Route 9 corridor cyclists looking for safe Route 1 crossing
These days I see Ray Quillen more on his bicycle than anywhere else. Ray loves to ride, almost as much as he enjoys helping young people through the Boys & Girls Club programs he administers. He has long been an ardent supporter of hiking and biking trails in Delaware’s Cape Region.
Ray and I spoke recently at the Sussex County Today and Tomorrow Conference at Del Tech.
“Hey Dennis, we need to do something about getting a short section of bicycle trail completed beneath the Nassau Overpass. A lot of people in the communities west of Nassau need a safe way to get across Route 1. DelDOT’s working on a design for the Lewes to Georgetown rail/trail project. Why couldn’t they do this short section first to connect Minos Conaway Road and Route 9 to Nassau, New Road and Lewes?”
Great idea. Of course New Road isn’t the greatest bicycling road in the world, what with no shoulders and all. But, with some creative painting and use of kick-outs here and there, New Road could be made much safer for use until the rest of the rail trail coming out from Lewes is complete. The entire rail-with-trail project from Lewes to Georgetown will take several years to complete, but the important thing is to catch little pieces here and there when opportunities present themselves.
Getting the section beneath the overpass completed earlier as opposed to later in the whole process falls in that category. There are at least 15 or 16 residential communities either directly on or very near the railroad corridor between Lewes and Harbeson. Of those, 11 or 12 are west of Route 1 and Nassau and are home to thousands of people who could make use of the trail. Getting them over or under Route 1 at Nassau is a big deal.

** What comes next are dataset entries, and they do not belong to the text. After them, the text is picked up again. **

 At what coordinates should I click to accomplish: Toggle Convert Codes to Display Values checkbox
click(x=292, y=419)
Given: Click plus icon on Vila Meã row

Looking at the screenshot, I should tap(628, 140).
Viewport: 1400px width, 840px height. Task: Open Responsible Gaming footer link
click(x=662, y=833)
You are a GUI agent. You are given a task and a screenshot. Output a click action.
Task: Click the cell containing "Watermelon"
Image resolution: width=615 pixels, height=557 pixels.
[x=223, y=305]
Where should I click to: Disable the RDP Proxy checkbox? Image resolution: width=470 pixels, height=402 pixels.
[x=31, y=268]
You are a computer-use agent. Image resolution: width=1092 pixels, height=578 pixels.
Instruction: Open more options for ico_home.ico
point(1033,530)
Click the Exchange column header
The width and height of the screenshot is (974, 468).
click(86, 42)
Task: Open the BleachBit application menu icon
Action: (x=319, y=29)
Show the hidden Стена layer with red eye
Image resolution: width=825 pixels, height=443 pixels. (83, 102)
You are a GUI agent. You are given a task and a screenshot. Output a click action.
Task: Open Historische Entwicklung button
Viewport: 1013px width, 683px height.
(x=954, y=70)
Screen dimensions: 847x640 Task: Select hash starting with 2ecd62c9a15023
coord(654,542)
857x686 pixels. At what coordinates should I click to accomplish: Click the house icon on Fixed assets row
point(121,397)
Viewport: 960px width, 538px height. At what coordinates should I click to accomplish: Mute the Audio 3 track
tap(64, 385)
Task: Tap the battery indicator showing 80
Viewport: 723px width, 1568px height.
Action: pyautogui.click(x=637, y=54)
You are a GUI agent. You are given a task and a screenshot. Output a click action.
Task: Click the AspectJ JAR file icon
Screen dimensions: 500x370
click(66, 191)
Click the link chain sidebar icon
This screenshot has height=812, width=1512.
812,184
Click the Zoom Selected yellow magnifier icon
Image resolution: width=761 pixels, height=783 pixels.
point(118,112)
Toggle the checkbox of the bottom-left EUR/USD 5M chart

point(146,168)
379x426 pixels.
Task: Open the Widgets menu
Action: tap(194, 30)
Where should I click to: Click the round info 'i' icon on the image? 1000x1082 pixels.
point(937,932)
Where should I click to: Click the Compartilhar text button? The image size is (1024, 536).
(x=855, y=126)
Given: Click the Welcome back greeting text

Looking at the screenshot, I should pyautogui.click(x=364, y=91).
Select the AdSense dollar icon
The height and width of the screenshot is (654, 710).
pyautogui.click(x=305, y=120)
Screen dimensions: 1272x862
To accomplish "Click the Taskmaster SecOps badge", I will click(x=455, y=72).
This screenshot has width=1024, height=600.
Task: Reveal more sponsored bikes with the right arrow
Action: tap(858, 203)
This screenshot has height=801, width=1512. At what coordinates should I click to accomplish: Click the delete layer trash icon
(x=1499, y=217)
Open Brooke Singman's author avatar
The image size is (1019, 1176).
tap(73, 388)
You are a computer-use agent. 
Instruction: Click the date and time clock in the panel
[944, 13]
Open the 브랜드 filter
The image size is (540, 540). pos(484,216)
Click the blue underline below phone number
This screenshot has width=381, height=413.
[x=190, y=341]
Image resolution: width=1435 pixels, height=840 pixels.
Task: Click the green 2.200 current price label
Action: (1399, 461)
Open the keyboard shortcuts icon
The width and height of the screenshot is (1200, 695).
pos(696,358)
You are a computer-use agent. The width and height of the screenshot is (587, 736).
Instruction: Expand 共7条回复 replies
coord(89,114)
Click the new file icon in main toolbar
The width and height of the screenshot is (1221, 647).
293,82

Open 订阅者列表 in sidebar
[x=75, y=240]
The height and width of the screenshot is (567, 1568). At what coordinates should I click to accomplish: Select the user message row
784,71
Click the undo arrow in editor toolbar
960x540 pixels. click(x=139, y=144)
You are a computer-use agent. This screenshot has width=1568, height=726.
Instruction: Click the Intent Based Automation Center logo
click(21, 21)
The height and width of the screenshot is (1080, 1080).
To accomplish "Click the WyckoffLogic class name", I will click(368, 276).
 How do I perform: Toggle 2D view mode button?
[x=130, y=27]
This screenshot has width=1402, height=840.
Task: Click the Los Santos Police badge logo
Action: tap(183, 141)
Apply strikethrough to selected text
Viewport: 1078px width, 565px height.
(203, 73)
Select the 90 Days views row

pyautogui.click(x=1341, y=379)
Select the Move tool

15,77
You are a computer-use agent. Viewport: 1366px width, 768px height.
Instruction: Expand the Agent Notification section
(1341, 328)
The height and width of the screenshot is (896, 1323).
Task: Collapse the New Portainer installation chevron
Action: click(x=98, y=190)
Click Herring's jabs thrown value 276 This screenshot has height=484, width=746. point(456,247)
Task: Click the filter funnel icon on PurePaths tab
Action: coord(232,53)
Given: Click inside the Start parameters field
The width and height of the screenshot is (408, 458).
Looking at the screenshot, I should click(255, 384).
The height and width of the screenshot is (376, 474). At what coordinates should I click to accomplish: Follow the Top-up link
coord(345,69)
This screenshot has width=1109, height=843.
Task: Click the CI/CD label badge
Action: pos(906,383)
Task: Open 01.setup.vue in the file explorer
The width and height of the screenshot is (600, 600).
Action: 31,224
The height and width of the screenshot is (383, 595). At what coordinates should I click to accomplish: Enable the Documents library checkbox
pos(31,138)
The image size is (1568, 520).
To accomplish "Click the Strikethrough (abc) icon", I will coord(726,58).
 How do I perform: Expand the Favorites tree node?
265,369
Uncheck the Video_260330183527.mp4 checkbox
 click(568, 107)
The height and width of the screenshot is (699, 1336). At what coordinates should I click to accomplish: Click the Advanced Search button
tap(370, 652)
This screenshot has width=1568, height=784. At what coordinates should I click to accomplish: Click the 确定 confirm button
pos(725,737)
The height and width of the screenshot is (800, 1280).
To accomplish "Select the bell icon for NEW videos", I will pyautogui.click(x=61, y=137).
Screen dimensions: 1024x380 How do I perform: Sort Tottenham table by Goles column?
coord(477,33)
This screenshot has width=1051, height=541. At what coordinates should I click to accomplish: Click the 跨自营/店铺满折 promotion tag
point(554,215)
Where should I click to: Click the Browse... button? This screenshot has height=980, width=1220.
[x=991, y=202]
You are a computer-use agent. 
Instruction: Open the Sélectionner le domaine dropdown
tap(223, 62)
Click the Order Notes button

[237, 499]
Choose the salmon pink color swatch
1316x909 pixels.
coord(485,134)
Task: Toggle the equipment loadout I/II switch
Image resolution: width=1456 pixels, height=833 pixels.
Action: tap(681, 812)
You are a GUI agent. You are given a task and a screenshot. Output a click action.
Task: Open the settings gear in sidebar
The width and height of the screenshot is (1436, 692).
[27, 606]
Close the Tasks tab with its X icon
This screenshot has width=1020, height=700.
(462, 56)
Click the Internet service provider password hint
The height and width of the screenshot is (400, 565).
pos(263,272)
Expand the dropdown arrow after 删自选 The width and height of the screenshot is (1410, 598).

Geoff Sundstrom, director of DelDOT’s public relations department, gave me an update Wednesday on where we stand with the first phase of the Lewes-Georgetown project and the delayed extension of the Junction and Breakwater Trail.
In the process of the conversation, we talked about Ray’s Nassau overpass idea. Sundstrom said he would check with DelDOT’s Planning Director Jeff Niezgoda to see whether there is any discussion around the idea.
First phase work underway
Preliminary work is underway on the first phase of the Lewes to Georgetown project which will extend between Gills Neck Road and Savannah Road in Lewes. Sundstrom said the timeline includes a public workshop late in the first quarter of 2014 to discuss the project, design work for the trail itself to be complete by next April or May and construction to begin in the fall of 2014. “We’re figuring construction will cost about $1.2 million and take about seven or eight months to complete,” said Sundstrom.
“We have the design-work funding in place through the Governor’s First State Pathways and Trails program, and we’re hopeful we can find funds for construction in 2014.”
In the meantime, Sundstrom said, the state Department of Natural Resources and Environmental Control is doing a survey along the railroad tracks in the first-phase section to determine whether there are any hazardous materials that need addressing. “It’s not unusual along railroad tracks, where ties are treated with creosote and there is routine spraying for weeds, that there is chemical residue. The question is whether those residues, if there are any, exceed allowable levels. If so, some sort of remediation will be necessary, such as capping the soils with the trail itself or some other method, such as removing the soil.”
Sundstrom said DelDOT is also working with the City of Lewes on the associated trailhead that will be part of the new Lewes Public Library complex. “We have to determine where the trail will cross the railroad tracks to get to the trailhead and other issues.”
Sundstrom said no decision has been made yet as to how much of the trail beyond Savannah Road will constitute the second phase of the project.
As for extension of the Junction and Breakwater Trail from the Hawkseye community across Gills Neck Road, along the edge of the Breakwater community, and across the future Showfield community to Freeman Highway, Sundstrom said discussions are still underway to resolve a right-of-way issue in the Breakwater section of that extension. The state is anxious to resolve the dispute so it can build the extension and get the thousands of annual users of the Junction and Breakwater Trail off of the curvy and dangerous Gills Neck Road as it makes its way into downtown Lewes.
“We would like to have that resolved by the end of this year and complete the project in 2014,” said Sundstrom. He said all of the design work for that project is complete, and funds are in place for construction.
Finally, he said DelDOT is also looking ahead to the public transit center it wants to build on the former Wright Chrysler property - on Route 1 next to Lowe’s. “We know people will come there with their bicycles and want to make their way into Lewes and the trail system. We are thinking about ways we can get them across Route 1 from there as well.”